Bisa juga koalisi model lokalisasi. Salah satu partai punya duit untuk membayar tarif yang sudah dibandrol partai yang hendak diajak koalisi. Miriplah dengan lelaki yang hendak jajan di lokalisasi. Boleh langsung bayar tanpa tawar menawar, boleh juga minta diskon. Apalagi di jaman now di mana money politics adalah hal yang lumrah, koalisi demikian lebih cepat, efisien. Bras-bres beres.
Salah satu yang mempersulit terjadinya koalisi itu adalah aturan ambang batas pilpres atau presidential threshold yaitu 20 persen kursi di DPR. Coba presidential threshold itu bebas alias setiap partai bisa mengajukan capres sendiri, pasti akan mudah. Pilpres akan diikuti banyak calon.

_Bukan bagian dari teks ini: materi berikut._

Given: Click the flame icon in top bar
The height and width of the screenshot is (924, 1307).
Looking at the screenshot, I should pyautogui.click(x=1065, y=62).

Dan banyak calon itu untuk sebuah pesta demokrasi, lebih manusiawi, lebih ekspresif.
Untuk itu, ada baiknya Mahkamah Konstitusi (MK) memikirkan dalam-dalam untuk menganulir presidential threshold itu. Karena ambang batas semacam itu sangat mendorong kuat oligarkis.
Berdasar pengalaman Pilpres 1999 dan 2004, 2009, dengan banyak capres, proses pilpres lebih tenang, rasional, dan demokratis. Bandingkan dengan Pilpres 2014 di mana terjadi head to head Prabowo vs Jokowi, suhu politik sangat panas. Emosional primordialisme, hoax, fanatisme, nyaris membuat bangsa ini gelut secara head to head. Nah, MK harus arif menyikapi ini.

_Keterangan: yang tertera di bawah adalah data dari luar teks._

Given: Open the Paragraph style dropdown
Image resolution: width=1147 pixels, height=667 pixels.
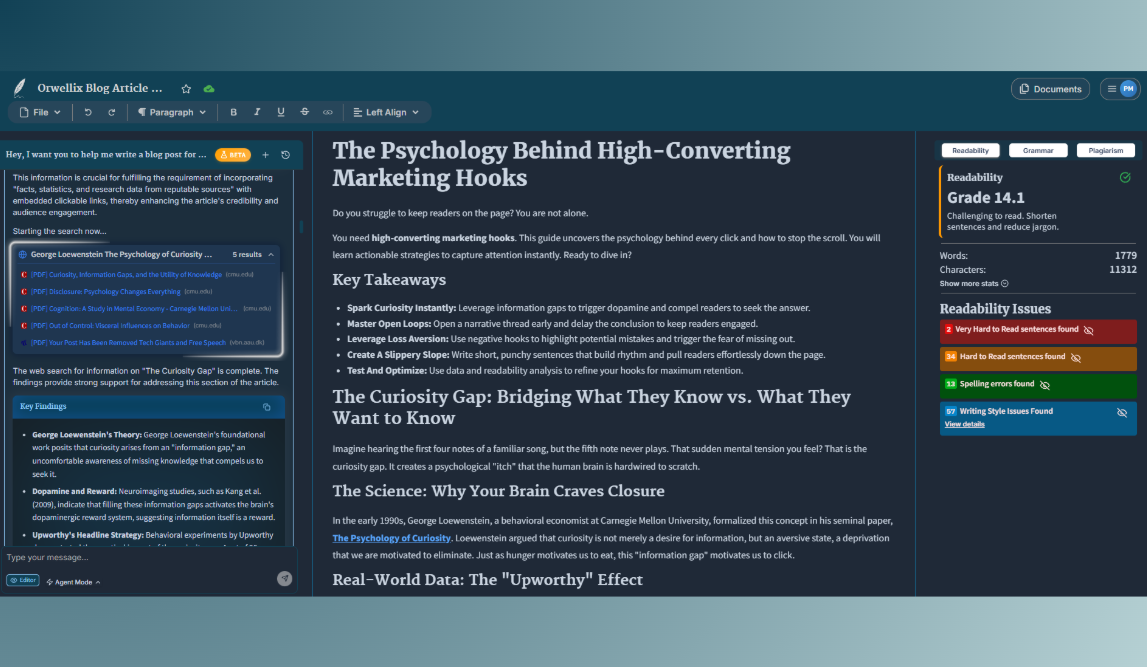Looking at the screenshot, I should point(172,112).
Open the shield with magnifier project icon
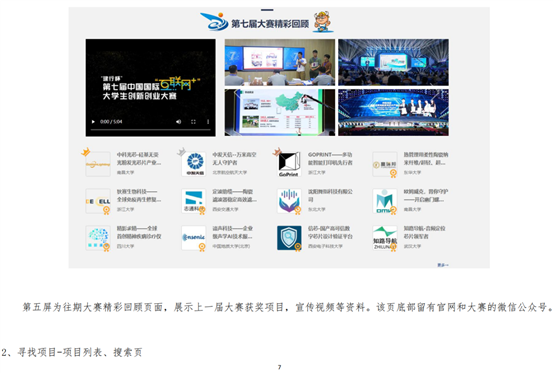This screenshot has height=373, width=553. pos(289,238)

Mungkin juga, kubu oposisi mikir-mikir untuk melawan Jokowi yang digotong enam partai. Memang berdasar survei, elektabilitas Jokowi masih kurang 50 persen. Sebagai incumbent, tingkat elektabilitas ini tergolong rendah.

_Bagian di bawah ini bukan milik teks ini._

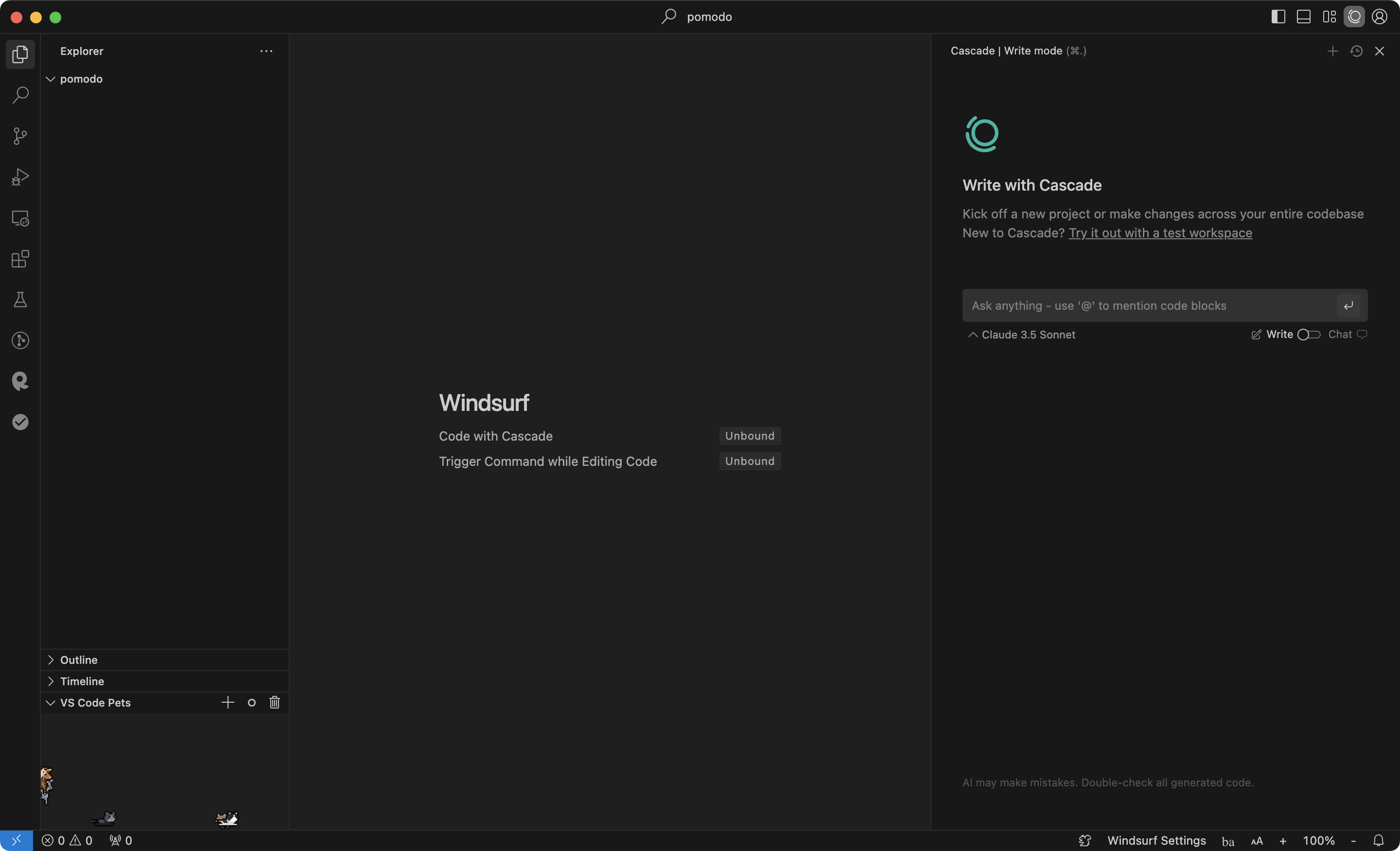Image resolution: width=1400 pixels, height=851 pixels.
Task: Open the Run and Debug view
Action: [x=20, y=177]
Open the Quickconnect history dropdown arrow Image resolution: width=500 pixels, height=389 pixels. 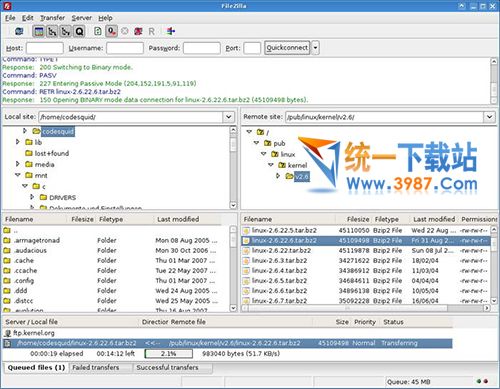pos(315,48)
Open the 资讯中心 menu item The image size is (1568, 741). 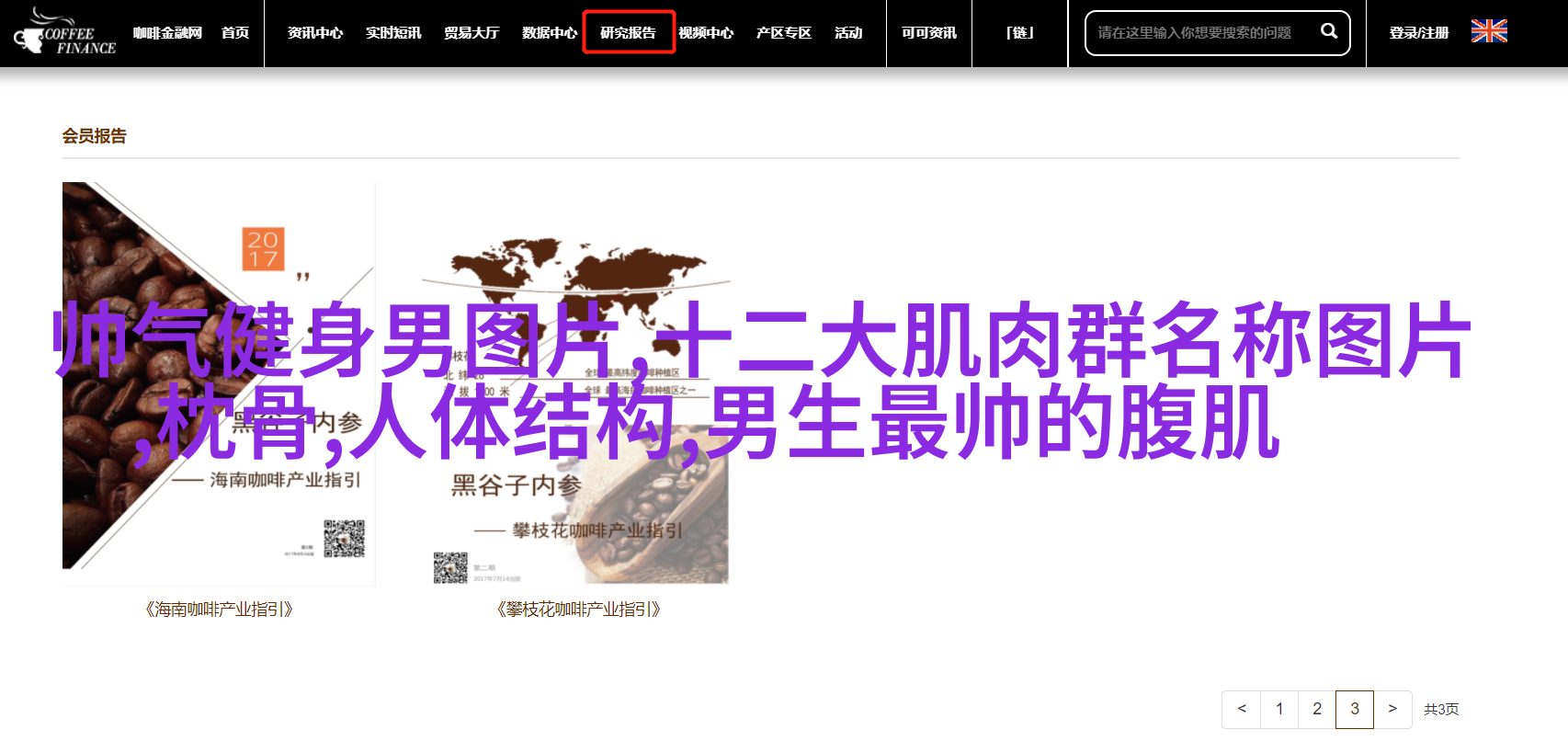(314, 33)
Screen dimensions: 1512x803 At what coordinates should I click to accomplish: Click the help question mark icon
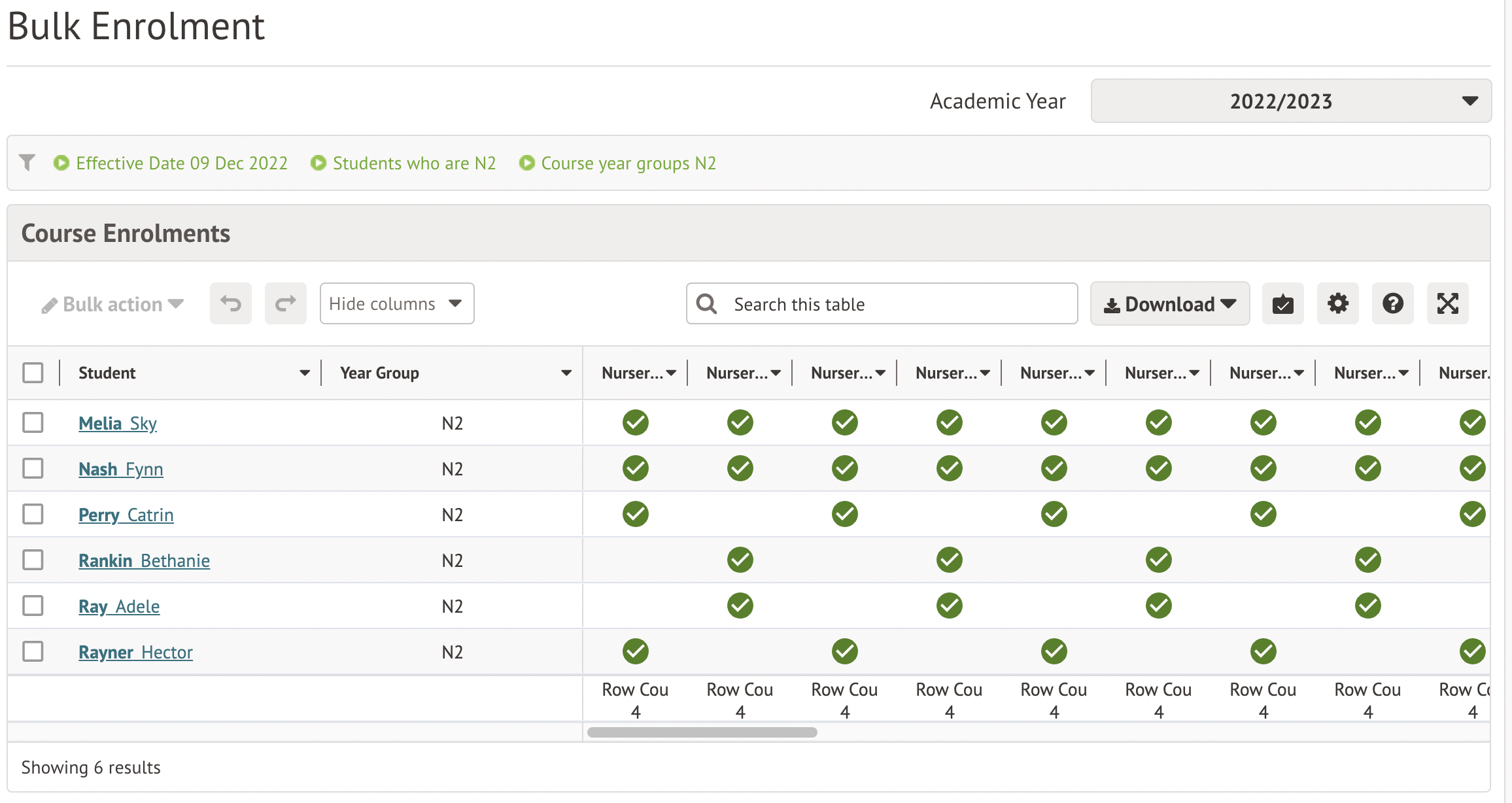coord(1392,303)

Cuma masalahnya, elektabilitas tokoh kubu oposisi masih jauh dari Jokowi. Taruhlah, tokoh yang paling kuat adalah Prabowo Subianto. Tingkat elektabilitas masih tertinggal sekitar 15 persen dari Jokowi. Artinya, rentang sebanyak itu membutuhkan sedikit keajaiban.
Jika melihat sulitnya koalisi mengajukan capresnya, jangan-jangan di Pilpres 2019 Jokowi akan melawan kotak kosong. Jika ini yang terjadi, ibaratnya kalau Jokowi menang ora kondhang, yen kalah ngisin-ngisini. Kalah tidak termasyhur sementara kalau sampai Jokowi kalah benar-benar aib.
Jika ini terjadi, maka nasib Pilpres:
Gendulak gendulik pa sida apa ora.
Kembang-kembang melati tak sebar neng tengah jogan. Kene setengah mati la kok kono gawe guyonan.
Pilpres pun jadi seperti guyonan. (*)
Kolom oleh Anwar Hudijono, wartawan senior.